利用红外掩星获取温压及其大气成分廓线,需要获得精确的指向信息,针对高分五号大气环境甚高分辨率探测仪(GF-5 AIUS)一级光谱信息,本文首先分析了不同切高的光谱变化情况,在此基础上,利用查找表方法进行切高校正。在低切高段(10—20 km),选取N2吸收波段,模拟6—40 km高度上的透过率光谱,通过查找表校正方法对一级数据中的低层切高进行校正。在高切高段(20—100 km),模拟6—90 km切高上的透过率光谱,利用O3吸收波段(20—90 km)进行校正。校正算法采取全局最小均方根误差的方法进行统计实验,确定最小校正半径为15 km。最后选取O3、HCl、N2O共3种大气成分的反演波段,进行校正后的透过率数据对比验证与反演产品精度的验证。
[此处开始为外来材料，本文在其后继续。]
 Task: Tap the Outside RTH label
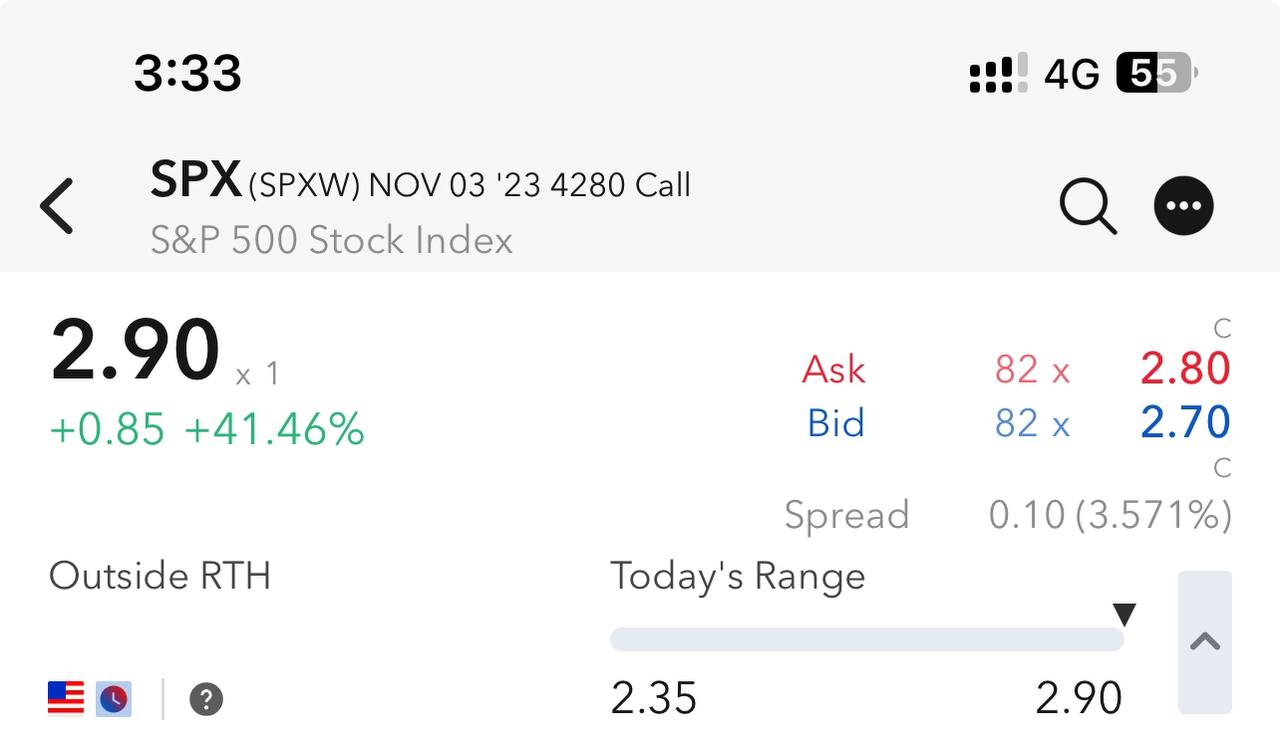pyautogui.click(x=160, y=576)
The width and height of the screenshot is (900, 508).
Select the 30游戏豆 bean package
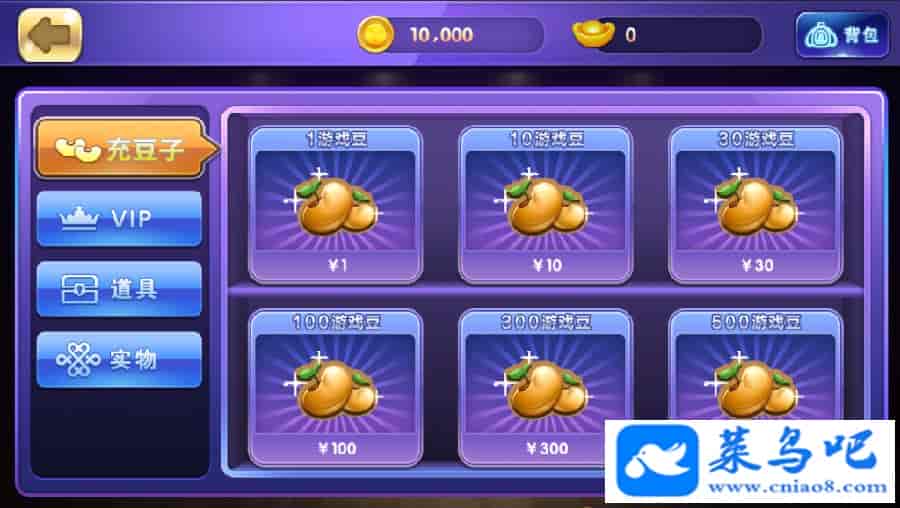coord(756,205)
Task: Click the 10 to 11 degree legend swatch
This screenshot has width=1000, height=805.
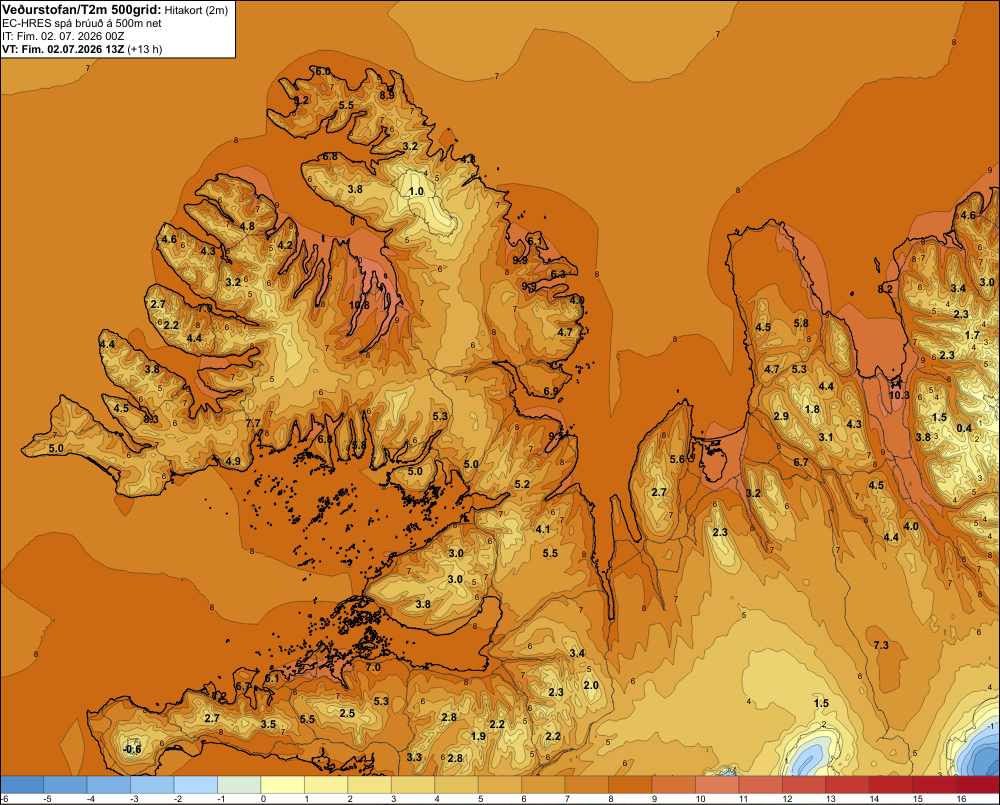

结果表明:在O3、HCl、N2O共3种成分的反演通道上,校正后的观测透过率与模拟的透过率数据一致性较好,两者最大偏差小于0.1,切高校正算法得到的结果与模拟透过率吻合度较好;同时基于Aura MLS(Microwave Limb Sounder)、ACE-FTS(Atmospheric Chemistry Experiment Fourier-Transform Spectrometer)Level 2产品进行了O3、HCl、N2O单廓线交叉验证。结果表明:GF-5 AIUS反演的单廓线O3与MLS、ACE-FTS相对偏差在30 km以下小于50%,在30—60 km小于20%;单廓线HCl与MLS、ACE-FTS相对偏差整体小于20%;单廓线N2O与MLS、ACE-FTS相对偏差30 km以下小于20%,30—60 km相对偏差较大。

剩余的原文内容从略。